However, the prize was, as always, the Americana section of the Argosy, where I blew the budget and also my suitcase; as I was disembarking the plane on the way home the case handle gave up on life. ‘Alas, cruel fate!’ it wailed, as it snapped forever.  Today I bought its replacement. Here's hoping the replacement lasts at least as long as its predecessor; I had that one since Uni.

The Argosy was the only place in NY to insist on mask wearing. Theoretically you were supposed to wear a mask on the subway but very few people did. Pretty much everywhere else was mask optional, which meant no masks at all. Despite NY’s best efforts I avoided COVID, continuing my streak of testing negative. I attribute this to blind luck, mask wearing at the airport and other public areas, and the 2oz bottle of hand sanitizer I bought before the flight. Thanks, Handy; you did me proud. 

Seriously, Handy, good job. I've lost track of the number of people I know in Bermuda who've come down with COVID these past few weeks. Meanwhile I stroll through 42nd Street Station many times over the course of a few days without so much as a sniffle.

I’ll spare you the full list of purchases but thought it would be fun to talk about the Argosy haul. 

Lafcadio Hearn, Two Years in the French West Indies (1890). You’ve heard me mention Hearn before. Believe me when I say I laughed for joy when I saw this and immediately snapped it up. Anything Hearn wrote is worth your time. 

The Iron Gate of Jack & Charlie's, various authors, anniversary edition detailing the 21 Club’s history up to publication. God alone knows what will happen to the Club post-COVID; Jack and Charlie would weep to see it. However, if you have any interest in Prohibition or NYC club life you ought to know something about the 21. I’ve read this book before but never had the chance to own it. I’ve also visited the Club, once, and saw the fabled secret cellar. Fond memories! 

Critical Years at the Yard, 1860-89, (1956) Belton Cobb. True crime, and this paired with the title below were my two true crime purchases of the trip. I often go a bit nutty for this sort of thing. This one's about Scotland Yard's early years, shot through with bribery scandals and botched investigations.

The Newgate Noose, (1957) Howard Culpin. A collection of the hanged and their many, many crimes. As with a lot of true crime there's a strong risk of picking up something you already know or have read before. However, no matter how much you know about the luckless pickpockets, murderers and highwaymen who fed the hanging tree there's always a new story. I've just finished the tale of Jenny Diver, a new one on me. Industrious, clever, lucky for a long while, she and her fellow pickpockets ran riot for a long time before she was sentenced to transportation. Not liking America very much she returned to England and for a while avoided notice, but it was death to return from transportation. She swung in 1740 leaving a three-year-old child behind her - at least, according to the Newgate Noose, which may or may not have the right of it. Probably not, since the Noose says she was 'all but a child herself' when she died and Wikipedia puts her actual age at early 40s, which - let's be honest - isn't youth's first bloom.

Instructions =>
(1) Output the part of the blog post that opens with the words containing "The Argosy was" and closes with "did me proud.".
(2) According to the blog post, which place in New York was the only one to insist on mask wearing?
Rely only on the blog post above.

Saved data entries
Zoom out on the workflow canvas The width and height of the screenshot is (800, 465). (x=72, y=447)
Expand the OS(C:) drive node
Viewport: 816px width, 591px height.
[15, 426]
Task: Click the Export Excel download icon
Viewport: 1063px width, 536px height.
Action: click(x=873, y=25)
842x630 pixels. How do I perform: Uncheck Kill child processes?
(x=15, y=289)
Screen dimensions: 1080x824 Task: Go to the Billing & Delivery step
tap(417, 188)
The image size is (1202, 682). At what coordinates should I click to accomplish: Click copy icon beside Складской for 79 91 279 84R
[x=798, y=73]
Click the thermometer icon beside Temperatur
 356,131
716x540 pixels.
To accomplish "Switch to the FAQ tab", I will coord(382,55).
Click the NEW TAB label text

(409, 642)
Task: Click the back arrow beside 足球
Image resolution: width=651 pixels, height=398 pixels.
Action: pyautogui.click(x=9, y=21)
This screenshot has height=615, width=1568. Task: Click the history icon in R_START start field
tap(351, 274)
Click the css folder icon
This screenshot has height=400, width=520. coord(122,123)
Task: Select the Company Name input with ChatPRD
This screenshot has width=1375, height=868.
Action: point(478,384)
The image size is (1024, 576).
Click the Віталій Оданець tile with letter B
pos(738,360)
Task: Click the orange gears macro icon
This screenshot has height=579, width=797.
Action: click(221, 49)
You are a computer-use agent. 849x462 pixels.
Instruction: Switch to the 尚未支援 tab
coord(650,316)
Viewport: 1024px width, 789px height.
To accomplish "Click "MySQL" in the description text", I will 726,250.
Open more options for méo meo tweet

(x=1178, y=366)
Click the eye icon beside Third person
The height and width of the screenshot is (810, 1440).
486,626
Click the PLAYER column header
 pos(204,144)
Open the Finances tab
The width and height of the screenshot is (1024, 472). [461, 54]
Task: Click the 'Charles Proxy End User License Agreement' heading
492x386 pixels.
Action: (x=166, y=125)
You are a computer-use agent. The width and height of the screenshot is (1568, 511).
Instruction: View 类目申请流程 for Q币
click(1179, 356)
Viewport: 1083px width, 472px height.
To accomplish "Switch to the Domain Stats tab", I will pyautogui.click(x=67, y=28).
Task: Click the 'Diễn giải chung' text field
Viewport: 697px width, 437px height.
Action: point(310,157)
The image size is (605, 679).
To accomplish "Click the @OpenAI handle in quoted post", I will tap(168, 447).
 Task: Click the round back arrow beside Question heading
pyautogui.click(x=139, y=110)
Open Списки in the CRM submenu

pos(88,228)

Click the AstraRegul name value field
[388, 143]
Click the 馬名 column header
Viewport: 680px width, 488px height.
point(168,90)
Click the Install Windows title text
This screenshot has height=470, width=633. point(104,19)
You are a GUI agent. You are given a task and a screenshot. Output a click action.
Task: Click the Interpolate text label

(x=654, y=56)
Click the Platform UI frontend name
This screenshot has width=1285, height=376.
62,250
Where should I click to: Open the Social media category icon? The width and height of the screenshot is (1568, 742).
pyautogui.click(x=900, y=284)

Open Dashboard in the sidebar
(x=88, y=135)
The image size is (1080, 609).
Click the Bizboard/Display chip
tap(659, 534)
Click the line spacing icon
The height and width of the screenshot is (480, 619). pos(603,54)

Solutions to each task =>
(1)
The Argosy was the only place in NY to insist on mask wearing. Theoretically you were supposed to wear a mask on the subway but very few people did. Pretty much everywhere else was mask optional, which meant no masks at all. Despite NY’s best efforts I avoided COVID, continuing my streak of testing negative. I attribute this to blind luck, mask wearing at the airport and other public areas, and the 2oz bottle of hand sanitizer I bought before the flight. Thanks, Handy; you did me proud.

(2) The Argosy